> **Extracted data**:

BEGIN

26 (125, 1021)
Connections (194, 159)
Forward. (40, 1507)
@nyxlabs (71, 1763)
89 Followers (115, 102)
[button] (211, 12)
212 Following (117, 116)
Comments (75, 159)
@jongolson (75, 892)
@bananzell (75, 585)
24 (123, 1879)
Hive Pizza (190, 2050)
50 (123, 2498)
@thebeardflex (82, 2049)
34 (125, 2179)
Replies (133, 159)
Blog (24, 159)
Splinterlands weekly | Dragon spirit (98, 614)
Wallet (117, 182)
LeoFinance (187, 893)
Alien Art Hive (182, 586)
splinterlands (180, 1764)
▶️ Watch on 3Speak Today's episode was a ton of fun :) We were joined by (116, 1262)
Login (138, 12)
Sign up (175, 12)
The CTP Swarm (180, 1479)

END
BEGIN

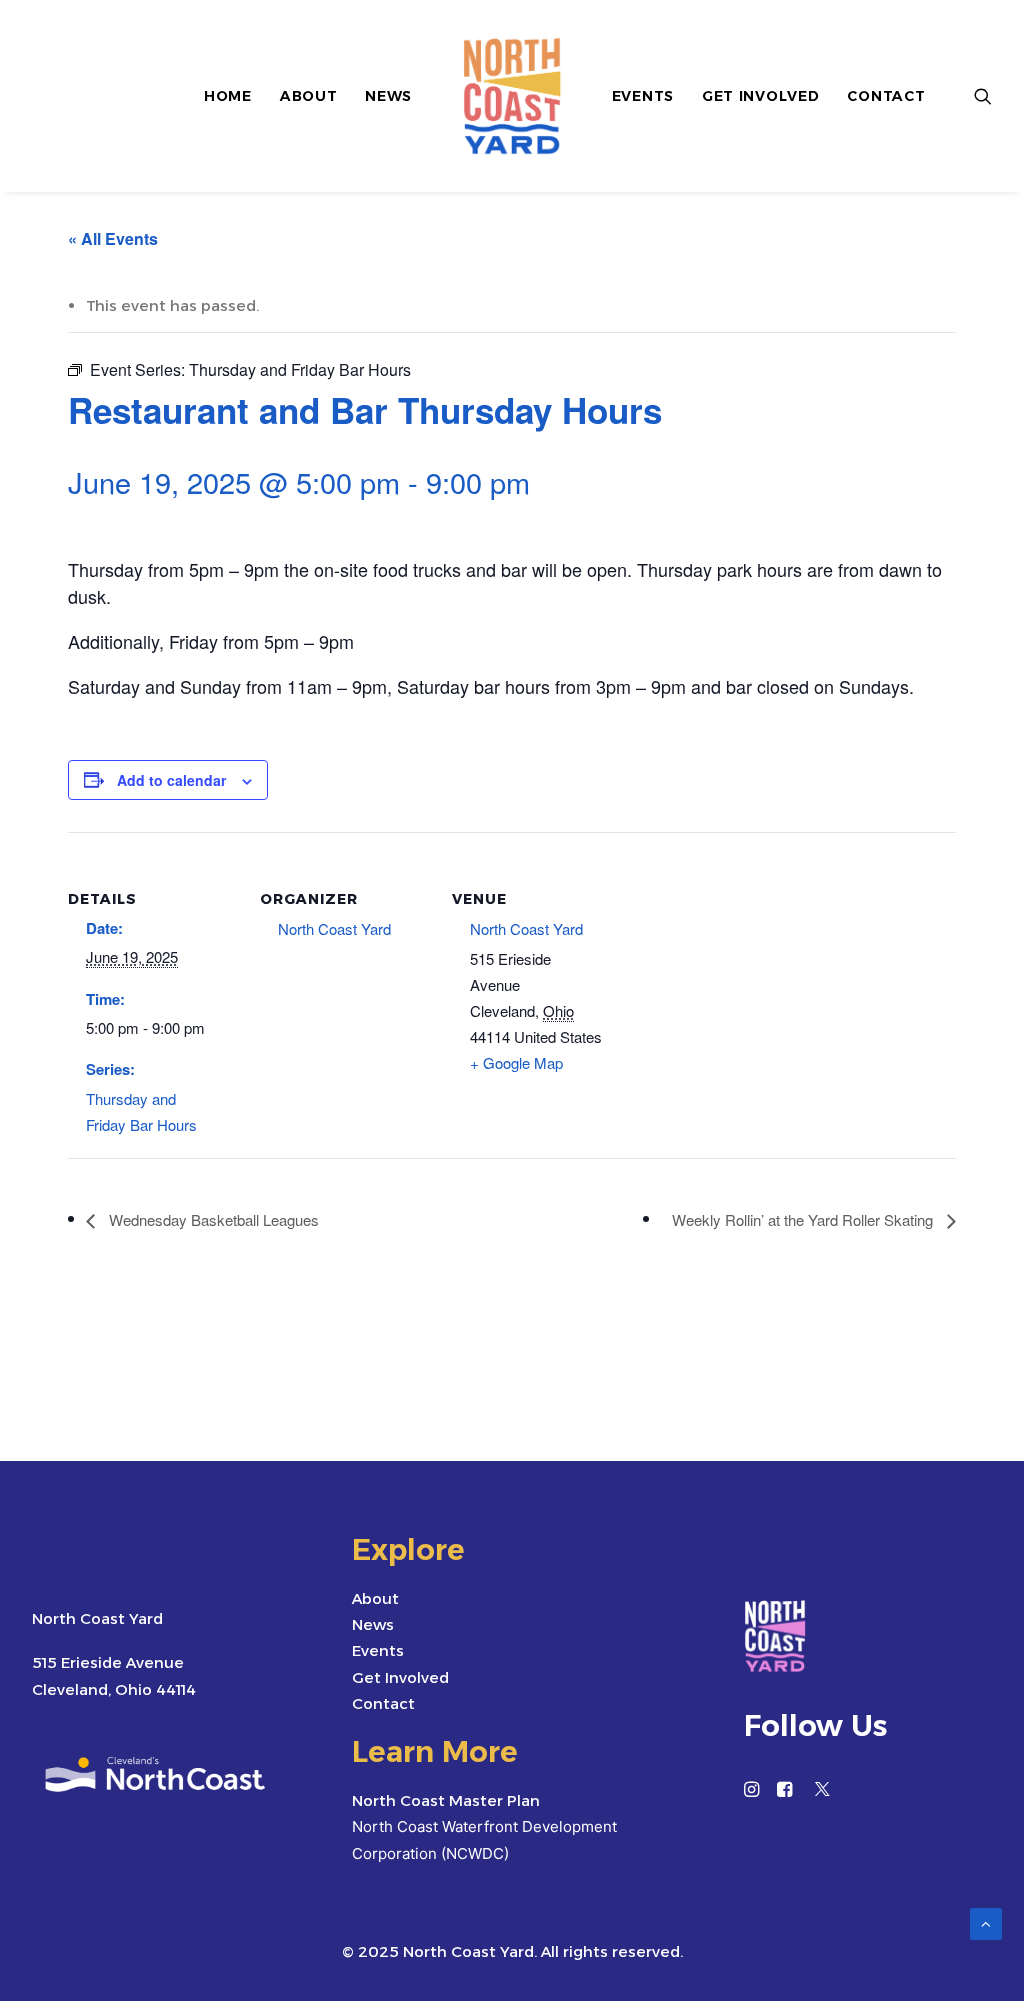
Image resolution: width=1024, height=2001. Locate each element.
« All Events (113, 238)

END

> **Required action**:
Go through the listing above and write out exactly the lines starting with the one holding "Comments (75, 159)" and running through the one holding "LeoFinance (187, 893)", ends included, and no others.

> **Problem solution**:
Comments (75, 159)
@jongolson (75, 892)
@bananzell (75, 585)
24 (123, 1879)
Hive Pizza (190, 2050)
50 (123, 2498)
@thebeardflex (82, 2049)
34 (125, 2179)
Replies (133, 159)
Blog (24, 159)
Splinterlands weekly | Dragon spirit (98, 614)
Wallet (117, 182)
LeoFinance (187, 893)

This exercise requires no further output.